(São Paulo) – Brazilian lawmakers should reject a dangerous constitutional amendment that would prohibit abortion in all circumstances, Human Rights Watch said today. The proposed amendment would ban abortion even for pregnancies resulting from rape, or when the life of the woman is in danger.
The proposed abortion ban is part of a constitutional amendment being considered on December 12, 2017, by a special congressional committee of Brazil’s Chamber of Deputies. The committee approved the amendment in November, in a controversial vote, with 18 men voting yes and 1 woman voting no. The committee could vote on the final text of the proposed amendment on December 12 before it goes to the full Chamber of Deputies for a vote. To become law and amend the Constitution, the legislation would need a super majority – or three-fifths of votes – in both houses of Congress, and the president’s signature.
“A total abortion ban would have devastating consequences for women and girls in Brazil,” said José Miguel Vivanco, Americas director at Human Rights Watch. “Under this cruel amendment, even women and girls pregnant as a result of rape and those with life-threatening complications would be forced to either continue their pregnancies against their will or risk imprisonment and other health dangers, including death, by having clandestine abortions.”
Abortion is legal in Brazil only in cases of rape, when necessary to save a woman’s life, or when the fetus suffers from anencephaly, a fatal congenital brain disorder. Women and girls who terminate pregnancies under any other circumstances face up to three years in prison. According to some media reports, in 2014 alone, at least 33 women were arrested for abortion, seven of whom were reported by doctors after they went to hospitals in need of post-abortion care.
Human Rights Watch documented the consequences of Brazil’s restrictions on abortion in a July report on the impact of the Zika outbreak. Some doctors interviewed for the report said they had treated women and girls in the past year who had used to caustic acid or other unsafe methods to try to induce abortion. One 23-year-old woman who was raped as an adolescent and had heavy bleeding after a clandestine abortion told Human Rights Watch: “I didn’t have a lot of information… I bled a lot.” More than 900 women have died from unsafe abortion in Brazil since 2005, according to Health Ministry data.
Brazil’s restrictions on abortion are incompatible with its human rights obligations. The criminalization of abortion in Brazil negatively affects many human rights, including women’s rights to life, health, nondiscrimination and equality, privacy, and to be free from torture and from cruel, inhuman, or degrading punishment or treatment. International human rights treaties require governments to respect women’s reproductive and other human rights. Authoritative interpretations of these treaties by United Nations experts call for the removal of criminal penalties for abortion.
“Brazil’s existing restrictions on access to abortion already endanger women and girls,” Vivanco said. “The proposed amendment would make the dire situation for reproductive rights in Brazil even worse.”
There was notable progress on expanding access to reproductive rights in Latin America during 2017, Human Rights Watch said. Chile ended its longstanding total abortion ban, and decriminalized abortion if the life of the pregnant woman is at risk, if the pregnancy is the result of rape, or if the fetus will not survive outside the womb. On December 6, lawmakers in Bolivia voted to ease abortion restrictions by allowing adolescent girls to access abortion through the first eight weeks of pregnancy.
Two cases pending before the Supreme Court in Brazil could decriminalize abortion in certain circumstances. One case argues that pregnant women infected with Zika virus should have access to abortion. The other seeks to decriminalize abortion on any grounds through the first 12 weeks of pregnancy.
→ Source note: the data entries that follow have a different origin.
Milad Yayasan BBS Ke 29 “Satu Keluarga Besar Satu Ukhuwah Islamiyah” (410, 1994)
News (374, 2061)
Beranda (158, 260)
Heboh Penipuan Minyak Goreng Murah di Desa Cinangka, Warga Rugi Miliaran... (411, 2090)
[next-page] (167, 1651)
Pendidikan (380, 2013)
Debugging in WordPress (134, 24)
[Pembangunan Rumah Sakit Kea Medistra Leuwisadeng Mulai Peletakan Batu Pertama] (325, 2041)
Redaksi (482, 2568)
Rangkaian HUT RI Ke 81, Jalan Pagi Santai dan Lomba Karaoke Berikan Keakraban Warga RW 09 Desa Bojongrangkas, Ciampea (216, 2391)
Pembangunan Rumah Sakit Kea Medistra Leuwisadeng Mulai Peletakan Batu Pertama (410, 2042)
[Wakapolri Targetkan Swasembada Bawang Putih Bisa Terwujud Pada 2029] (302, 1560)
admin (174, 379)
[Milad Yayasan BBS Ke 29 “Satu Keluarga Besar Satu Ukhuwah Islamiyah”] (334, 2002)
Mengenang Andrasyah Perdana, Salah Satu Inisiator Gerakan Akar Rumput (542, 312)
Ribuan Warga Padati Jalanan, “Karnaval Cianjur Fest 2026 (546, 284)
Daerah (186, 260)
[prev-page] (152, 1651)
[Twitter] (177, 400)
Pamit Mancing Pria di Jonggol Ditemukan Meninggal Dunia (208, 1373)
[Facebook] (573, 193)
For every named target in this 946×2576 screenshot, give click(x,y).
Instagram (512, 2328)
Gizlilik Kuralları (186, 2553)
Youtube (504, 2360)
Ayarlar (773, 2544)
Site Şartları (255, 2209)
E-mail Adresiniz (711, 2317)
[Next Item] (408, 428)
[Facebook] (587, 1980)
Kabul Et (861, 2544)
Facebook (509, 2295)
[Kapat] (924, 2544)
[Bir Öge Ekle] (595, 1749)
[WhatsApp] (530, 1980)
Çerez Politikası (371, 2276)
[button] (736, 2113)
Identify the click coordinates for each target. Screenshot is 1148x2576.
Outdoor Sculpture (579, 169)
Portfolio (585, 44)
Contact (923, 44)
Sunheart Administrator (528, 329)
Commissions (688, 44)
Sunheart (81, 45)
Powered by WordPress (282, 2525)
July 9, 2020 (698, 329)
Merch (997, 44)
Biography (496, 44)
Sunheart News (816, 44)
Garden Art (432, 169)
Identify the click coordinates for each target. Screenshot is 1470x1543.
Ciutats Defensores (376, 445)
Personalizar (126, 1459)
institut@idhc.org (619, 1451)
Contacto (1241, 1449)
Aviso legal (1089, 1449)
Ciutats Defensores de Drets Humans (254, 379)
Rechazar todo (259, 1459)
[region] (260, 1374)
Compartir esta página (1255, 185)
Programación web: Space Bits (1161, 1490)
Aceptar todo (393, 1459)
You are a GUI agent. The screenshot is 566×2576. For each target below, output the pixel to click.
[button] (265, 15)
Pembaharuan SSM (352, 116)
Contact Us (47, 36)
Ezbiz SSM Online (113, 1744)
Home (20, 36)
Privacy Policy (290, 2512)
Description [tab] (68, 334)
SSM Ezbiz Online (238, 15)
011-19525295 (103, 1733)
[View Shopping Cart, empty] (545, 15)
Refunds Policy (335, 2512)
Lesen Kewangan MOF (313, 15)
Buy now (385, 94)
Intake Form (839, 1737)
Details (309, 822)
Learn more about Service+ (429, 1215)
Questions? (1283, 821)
Human Rights Watch has filed amicus briefs in both cases.
In late November, Rebeca Mendes Silva Leite, a 30-year-old woman from São Paulo, petitioned Brazil’s Supreme Court for permission to legally terminate an unplanned pregnancy. Justice Rosa Weber denied the request for procedural reasons, but did not rule on its merits. After the decision, Rebeca traveled to Colombia, where she had a legal abortion.
Several other Latin American countries – Nicaragua, El Salvador, the Dominican Republic, Suriname, Haiti, and Honduras – still ban abortion completely. In a 2017 investigation, Human Rights Watch found that Nicaragua’s total abortion ban has not stopped abortion, but has made it more unsafe. Research around the world shows that when governments restrict abortion, women still have abortions – they just have more dangerous ones. According to a UN report, the average unsafe abortion rate was more than four times greater in countries with restrictive abortion policies in 2011 than in countries with liberal abortion policies.
“The members of the Congressional committee should reject the dangerous abortion ban,” Vivanco said. “Brazilian women and girls desperately need greater access to reproductive choice, not to have what little choice there is available to them whittled away further.”